En estos tiempos, en que el mayordomo del Papa alimenta nuestro morbo y dispuestos estamos a desenterrar a los Borgia, quisiera comunicarles una inquietud de fondo. Me refiero al tema de la mística.
Hoy me encuentro con muchos hombres y mujeres que afirman que Dios es un sueño; algunos incluso llegan a afirmar que es una pesadilla y que, solo cuando despertemos de ella, viviremos libres y felices. Yo, por el contrario, pienso que en los pliegues más hondos de la vida humana, nuestra intimidad se abre a la trascendencia, la cual nos compromete por encima de la propia vida. Más allá del agnosticismo que crecer en el mundo rico y satisfecho de la modernidad, yo intento vivir la experiencia de Dios, que se nos ha transmitido en Jesús. Guste o no a los nostálgicos de otros tiempos, ya no se puede mantener una fe viva basada en una cultura religiosa ni en una creencia solo heredada. Sin mística ya no es posible ser cristiano.

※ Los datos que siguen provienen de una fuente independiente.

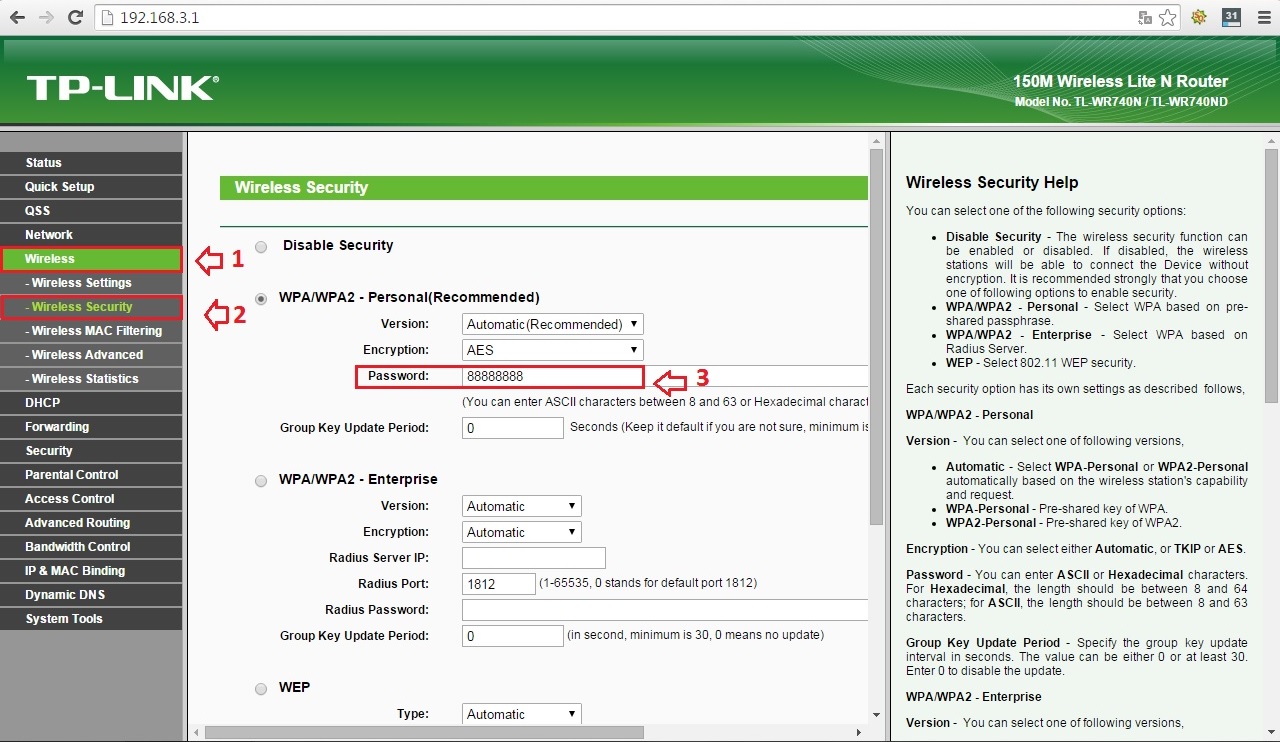Click the TP-LINK logo
The image size is (1280, 742).
[x=121, y=87]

La experiencia de Dios no se da fuera de la realidad. Vivimos en un mundo roto por injusticias abismales, en el que los pocos que concentran los beneficios de la riqueza, del poder y de la tecnología están separados de los pobres por un abismo que cada día se ahonda más y más. ¿Cómo es posible, a estas alturas, que más de un millón de ecuatorianos viva con menos de dos dólares diarios? Para muchos la justicia, más que un derecho, es un campo de batalla…
La contradicción no está solo delante de nosotros, sino que atraviesa nuestra propia intimidad, fragmentándola en mil pedazos. La queja permanente, la añoranza de otros tiempos o el encierro en burbujas excluyentes no es un buen camino.

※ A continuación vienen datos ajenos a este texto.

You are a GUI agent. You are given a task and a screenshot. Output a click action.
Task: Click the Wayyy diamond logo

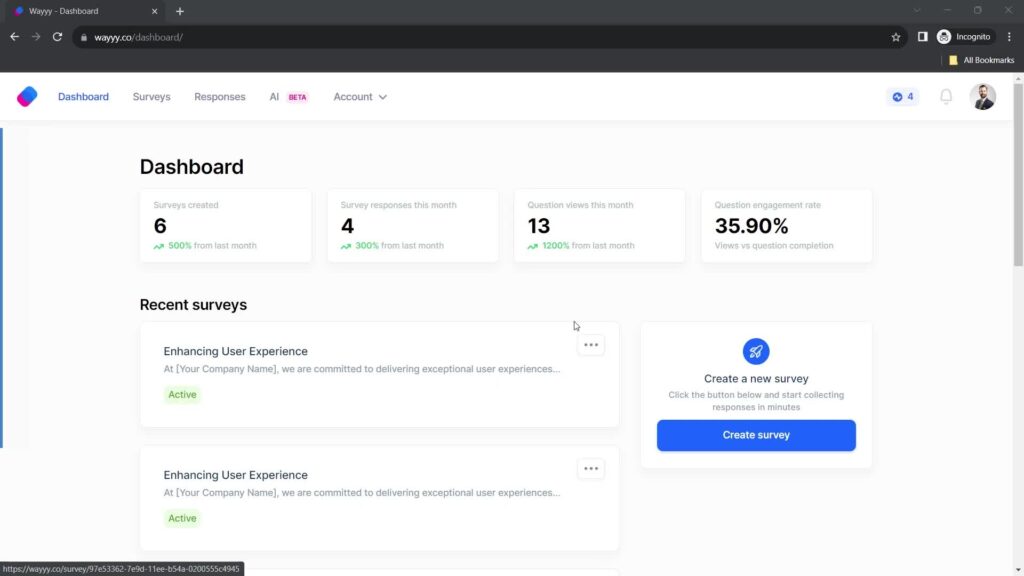(x=26, y=96)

Nuestro desafío es orar en este mundo roto, porque la ruptura no es lo último de la experiencia humana. En los espacios rotos también crece la obra de Dios, allí donde parece que el desamor o la miseria tuviesen la última palabra.
En un mundo de satisfacciones inmediatas e intereses alienantes, tenemos que disolver con la mirada contemplativa y con el compromiso solidario la cáscara dura de la realidad para encontrarnos con el Dios clemente y compasivo. En su cuerpo se funden nuestros pedazos y se disuelven nuestras barreras. De la mano de Dios seremos capaces de gestar una experiencia más definitiva que nuestras luchas fratricidas, más honda que las mil anécdotas de consumo que alimentan nuestro ego y nuestro morbo.
A pesar de sus rupturas interiores y de sus evidentes equivocaciones a lo largo de la historia, la Iglesia ha sostenido desde lo más íntimo de su experiencia las certezas del corazón del hombre y la presencia del Dios encarnado. A la luz de esta pasión por el Reino y su justicia, muchos de los argumentos de descrédito de la Iglesia que hemos escuchado en estos días se vuelven especialmente ambiguos e interesados. Nada mejor que sembrar la duda: quienes habitan al amparo del Altísimo, ¿serán ángeles o demonios? Dejémoslo en personas que, más allá de sus defectos, intentan amar a Dios y al hombre aunque sea con el corazón roto.